Despite an unprecedented wave of federal complaints accusing universities of mishandling sexual assault on campus, a vast majority of college presidents think their school does just fine, a new survey finds.
Ninety-five percent agreed with the statement "my institution handles sexual assault allegations appropriately," with another 5 percent remaining neutral, in an Inside Higher Ed survey of 846 college presidents released Friday. Absolutely no president said their school was not up to par when it comes to dealing with sex crimes, the survey, conducted by Gallup, found.
However, only 10 percent of the college presidents surveyed said that they did not believe universities overall must improve their response to sexual assault complaints on campus. Another 71 percent indicated higher education institutions do need to make improvements in this area.

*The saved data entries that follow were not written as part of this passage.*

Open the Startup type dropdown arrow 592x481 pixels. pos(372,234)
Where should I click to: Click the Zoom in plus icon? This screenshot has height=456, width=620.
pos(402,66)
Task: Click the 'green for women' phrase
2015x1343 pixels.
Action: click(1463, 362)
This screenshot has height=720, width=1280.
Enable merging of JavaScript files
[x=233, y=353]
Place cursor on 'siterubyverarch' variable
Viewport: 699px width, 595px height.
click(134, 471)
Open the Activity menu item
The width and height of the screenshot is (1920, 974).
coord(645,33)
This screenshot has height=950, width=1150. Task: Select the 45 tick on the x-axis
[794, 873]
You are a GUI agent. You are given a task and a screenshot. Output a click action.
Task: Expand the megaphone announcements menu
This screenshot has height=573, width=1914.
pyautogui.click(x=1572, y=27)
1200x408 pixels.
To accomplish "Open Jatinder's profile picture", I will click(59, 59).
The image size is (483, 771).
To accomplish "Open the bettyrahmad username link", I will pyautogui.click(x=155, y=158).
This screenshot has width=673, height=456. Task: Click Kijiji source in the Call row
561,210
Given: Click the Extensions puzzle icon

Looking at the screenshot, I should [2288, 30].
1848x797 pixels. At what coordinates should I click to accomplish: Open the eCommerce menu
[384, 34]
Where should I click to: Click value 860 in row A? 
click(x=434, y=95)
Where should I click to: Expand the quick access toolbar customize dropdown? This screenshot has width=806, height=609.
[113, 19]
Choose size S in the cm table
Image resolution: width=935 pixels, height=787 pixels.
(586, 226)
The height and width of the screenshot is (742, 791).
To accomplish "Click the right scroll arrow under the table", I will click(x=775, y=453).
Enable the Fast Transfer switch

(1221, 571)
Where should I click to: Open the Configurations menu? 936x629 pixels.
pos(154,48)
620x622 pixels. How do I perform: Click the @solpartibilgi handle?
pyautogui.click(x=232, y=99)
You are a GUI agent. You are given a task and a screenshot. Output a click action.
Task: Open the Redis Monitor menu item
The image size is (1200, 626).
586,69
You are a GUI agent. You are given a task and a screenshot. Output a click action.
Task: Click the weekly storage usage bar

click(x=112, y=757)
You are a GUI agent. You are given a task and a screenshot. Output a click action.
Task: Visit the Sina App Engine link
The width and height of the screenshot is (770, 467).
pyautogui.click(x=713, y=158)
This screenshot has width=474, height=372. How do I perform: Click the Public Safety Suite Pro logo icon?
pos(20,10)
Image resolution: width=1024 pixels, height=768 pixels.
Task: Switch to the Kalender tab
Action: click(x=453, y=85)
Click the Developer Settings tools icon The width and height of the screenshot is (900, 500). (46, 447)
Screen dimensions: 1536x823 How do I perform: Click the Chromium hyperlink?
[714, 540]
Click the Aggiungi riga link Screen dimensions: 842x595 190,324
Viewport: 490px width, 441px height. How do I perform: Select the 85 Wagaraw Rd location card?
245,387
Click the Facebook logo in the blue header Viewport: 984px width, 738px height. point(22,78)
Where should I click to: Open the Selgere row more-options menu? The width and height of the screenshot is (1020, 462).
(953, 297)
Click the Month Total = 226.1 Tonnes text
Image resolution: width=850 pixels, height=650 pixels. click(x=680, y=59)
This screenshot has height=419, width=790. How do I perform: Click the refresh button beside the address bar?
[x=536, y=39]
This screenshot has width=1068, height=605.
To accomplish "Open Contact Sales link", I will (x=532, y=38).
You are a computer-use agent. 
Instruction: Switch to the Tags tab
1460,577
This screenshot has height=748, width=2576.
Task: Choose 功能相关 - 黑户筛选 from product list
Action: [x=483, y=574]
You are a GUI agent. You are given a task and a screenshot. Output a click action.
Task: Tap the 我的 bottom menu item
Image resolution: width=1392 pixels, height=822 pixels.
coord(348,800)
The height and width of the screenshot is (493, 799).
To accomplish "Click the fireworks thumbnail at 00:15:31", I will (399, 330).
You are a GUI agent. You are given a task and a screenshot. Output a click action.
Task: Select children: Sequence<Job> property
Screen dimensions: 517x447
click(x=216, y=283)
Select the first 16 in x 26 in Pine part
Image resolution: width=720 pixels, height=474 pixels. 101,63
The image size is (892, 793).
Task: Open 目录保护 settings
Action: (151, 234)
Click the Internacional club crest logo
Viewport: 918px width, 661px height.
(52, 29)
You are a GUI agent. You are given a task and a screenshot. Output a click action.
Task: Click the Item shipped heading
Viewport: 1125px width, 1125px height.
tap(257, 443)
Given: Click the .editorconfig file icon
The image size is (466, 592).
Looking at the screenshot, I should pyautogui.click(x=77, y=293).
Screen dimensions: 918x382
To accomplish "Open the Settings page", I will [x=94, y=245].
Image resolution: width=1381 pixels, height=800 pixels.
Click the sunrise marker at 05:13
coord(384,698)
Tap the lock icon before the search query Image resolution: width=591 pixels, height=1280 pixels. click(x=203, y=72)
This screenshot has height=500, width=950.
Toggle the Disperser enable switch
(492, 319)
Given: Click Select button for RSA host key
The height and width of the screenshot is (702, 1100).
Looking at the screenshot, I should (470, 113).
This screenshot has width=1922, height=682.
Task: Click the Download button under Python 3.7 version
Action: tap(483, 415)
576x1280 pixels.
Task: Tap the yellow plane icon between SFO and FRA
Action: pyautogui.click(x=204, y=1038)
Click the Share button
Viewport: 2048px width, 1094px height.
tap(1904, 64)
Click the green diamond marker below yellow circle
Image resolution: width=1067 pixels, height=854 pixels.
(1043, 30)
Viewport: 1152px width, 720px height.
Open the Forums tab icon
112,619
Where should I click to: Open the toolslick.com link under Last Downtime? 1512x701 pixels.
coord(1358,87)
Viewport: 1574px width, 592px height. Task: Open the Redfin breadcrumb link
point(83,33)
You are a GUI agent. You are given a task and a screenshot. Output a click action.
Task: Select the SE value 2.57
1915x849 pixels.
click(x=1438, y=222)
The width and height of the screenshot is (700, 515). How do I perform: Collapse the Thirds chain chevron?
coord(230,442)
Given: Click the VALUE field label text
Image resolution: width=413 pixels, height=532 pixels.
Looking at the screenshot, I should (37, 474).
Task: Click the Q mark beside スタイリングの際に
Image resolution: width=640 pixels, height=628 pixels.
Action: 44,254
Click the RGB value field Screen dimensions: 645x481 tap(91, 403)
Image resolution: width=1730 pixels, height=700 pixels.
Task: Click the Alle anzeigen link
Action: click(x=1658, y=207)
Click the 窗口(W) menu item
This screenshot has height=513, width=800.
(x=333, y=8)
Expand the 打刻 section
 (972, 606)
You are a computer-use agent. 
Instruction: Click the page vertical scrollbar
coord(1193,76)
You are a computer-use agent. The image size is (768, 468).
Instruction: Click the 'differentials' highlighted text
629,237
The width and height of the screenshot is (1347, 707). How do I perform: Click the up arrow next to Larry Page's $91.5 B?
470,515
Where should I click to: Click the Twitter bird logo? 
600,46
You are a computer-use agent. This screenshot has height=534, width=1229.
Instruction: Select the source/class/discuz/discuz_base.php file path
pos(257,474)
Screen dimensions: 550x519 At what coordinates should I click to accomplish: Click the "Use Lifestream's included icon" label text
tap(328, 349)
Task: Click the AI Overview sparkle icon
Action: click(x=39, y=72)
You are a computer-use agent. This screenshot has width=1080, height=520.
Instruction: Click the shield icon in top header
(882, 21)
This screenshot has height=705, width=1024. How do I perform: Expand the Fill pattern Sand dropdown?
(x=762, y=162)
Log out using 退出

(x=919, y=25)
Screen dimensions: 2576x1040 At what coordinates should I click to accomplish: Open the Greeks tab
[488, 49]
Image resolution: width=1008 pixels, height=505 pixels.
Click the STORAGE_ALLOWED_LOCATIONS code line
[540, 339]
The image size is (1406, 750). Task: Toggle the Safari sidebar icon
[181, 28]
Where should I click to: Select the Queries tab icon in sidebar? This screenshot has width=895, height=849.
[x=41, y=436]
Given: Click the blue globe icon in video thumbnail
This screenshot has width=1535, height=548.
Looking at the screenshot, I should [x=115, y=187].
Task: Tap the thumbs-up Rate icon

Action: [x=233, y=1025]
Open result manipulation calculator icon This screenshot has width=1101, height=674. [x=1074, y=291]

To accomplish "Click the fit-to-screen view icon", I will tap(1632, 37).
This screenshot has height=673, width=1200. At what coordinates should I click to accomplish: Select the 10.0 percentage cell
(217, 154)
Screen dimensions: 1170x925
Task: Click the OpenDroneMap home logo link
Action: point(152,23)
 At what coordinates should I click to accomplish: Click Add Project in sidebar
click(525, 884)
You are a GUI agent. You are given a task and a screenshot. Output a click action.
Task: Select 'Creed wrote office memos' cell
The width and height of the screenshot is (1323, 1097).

Colleges and universities that receive any federal money -- that is, nearly all of them -- must respond to and work to prevent sexual assault and harassment on campus under the federal gender equity law Title IX. A separate statute, the Clery Act, requires schools to accurately track and disclose reported crime on campus property.
The survey results put college presidents in sharp contrast with students' opinions, according to polls. A nationwide poll by Students Active For Ending Rape found that half of students rated their school's sexual assault policy with a C or lower. A later project by SAFER declined to rate any school's sexual assault policy higher than a B+.
A February poll by HuffPost/YouGov showed only 12 percent of Americans think colleges and universities do a "good job" handling sexual assault cases.
There are currently 41 Title IX investigations of colleges and universities underway, the Education Department told The Huffington Post. From October 2012 through Feb. 21, 2014, the U.S. Department of Education's Office for Civil Rights received 50 Title IX complaints specifically related to sexual violence at the postsecondary level.
The Obama administration has ramped up efforts to enforce federal mandates about how schools must respond to sexual violence, issuing eight Clery Act fines totaling $1.45 million in 2013. The sum was was nearly as much as the $1.65 million issued in fines in the 22 years prior.
The Inside Higher Ed survey also found more than half of college presidents -- 61 percent -- disagreed that athletes are less likely to be held responsible for their actions than other students.
The survey had a sampling error of 3.4 percent, and surveyed presidents from public, private nonprofit and for-profit schools.